Луиза удовлетворенно улыбнулась.
– У тебя и у меня есть одно хорошее качество, – сказала она. – Мы обе обладаем прекрасной памятью. И это необходимо и для твоей и для моей будущих профессий. Но продолжай, продолжай.
– Подумать, – сказала я, – так мне кажется, не такая уж простая вещь – сделать открытие, что ты – это только ты, и никто другой.
– Сколько тебе было лет, когда ты это поняла? – спросила Луиза.
– Я точно не помню. Кажется, это было в ночь перед моим днем рождения. Только я не помню, сколько мне должно было исполниться. Я никак не могла заснуть – в таком я находилась возбуждении. Ну, ты знаешь, как это бывает перед днем рождения или перед Рождеством. Следующий день был воскресный, так что папа и мама должны были весь день провести со мной. Я надеялась, что мы с папой пойдем кататься на коньках на пруду, и мне бы надарили подарков, и потом я могла бы попозже лечь спать.
– Пожалуйста, не упускай ничего, – попросила Луиза. – Рассказывай все. Самые крошечные детали могут иметь огромное значение.

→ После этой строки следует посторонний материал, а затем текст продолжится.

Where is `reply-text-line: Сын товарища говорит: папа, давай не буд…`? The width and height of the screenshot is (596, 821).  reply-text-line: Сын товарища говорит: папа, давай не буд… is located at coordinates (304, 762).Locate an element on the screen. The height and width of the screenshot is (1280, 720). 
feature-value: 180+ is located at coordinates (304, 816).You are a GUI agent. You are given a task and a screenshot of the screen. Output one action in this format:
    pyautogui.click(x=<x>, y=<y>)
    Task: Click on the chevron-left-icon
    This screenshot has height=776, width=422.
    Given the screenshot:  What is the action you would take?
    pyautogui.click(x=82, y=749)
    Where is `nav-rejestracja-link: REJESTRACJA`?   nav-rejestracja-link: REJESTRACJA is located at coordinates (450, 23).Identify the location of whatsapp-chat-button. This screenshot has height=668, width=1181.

– Ну, я лежала в постели и смотрела на светлые квадратики на потолке, которые получались от окон соседних домов, там люди еще не легли спать. Потом я выскользнула из постели, потому что была в большом волнении и стала возле окна, глядя на противоположный дом. В одном из окон за тюлевой занавеской я увидела, как кто-то раздевается, сняв платье через голову и наклонившись, чтобы снять чулки и обувь. И тут мне вдруг пришло в голову: а о чем она, раздеваясь, думает? И вообще – что думают другие люди? Что думают другие ребята, когда не разговаривают со мной? И тут почему-то мне стало страшно. Ведь все люди думают, и те, кого я знаю, и те, с кем я незнакома, прохожие на улице и дети, которые играют в парке. Меня почему-то это до сих пор путает.
– Да, – сказала Луиза. – Да, Камилла. Я понимаю, о чем ты говоришь. Меня это тоже пугает. Но продолжай.

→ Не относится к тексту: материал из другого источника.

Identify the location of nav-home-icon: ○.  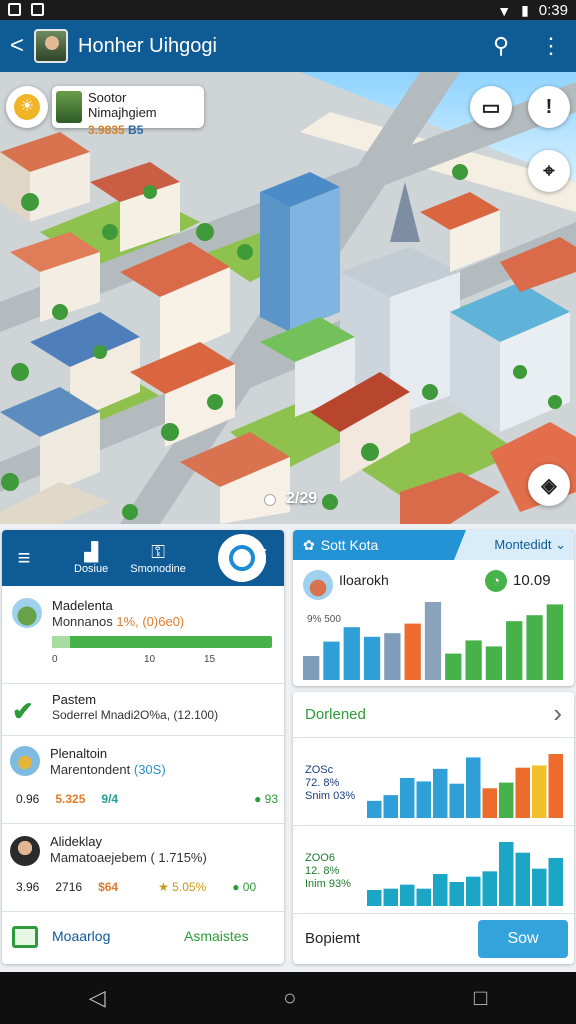
(290, 998).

– Помню, я включила свет и стала перед зеркалом. Меня все еще пугало, что вот люди приготовляются ко сну, и что-то думают про себя, и не знают ничего обо мне, и я совсем-совсем не имею для них никакого значения. Какое ты можешь иметь значение, когда люди не знают, что ты есть на свете? Смотреться в зеркало было для меня утешением – ведь вот же я есть, я – Камилла Дикинсон, и вот он – мой мир, в котором я живу. Я почему-то стала плакать. Я все плакала и плакала и звала маму, но никто ко мне не приходил. Никто не приходил.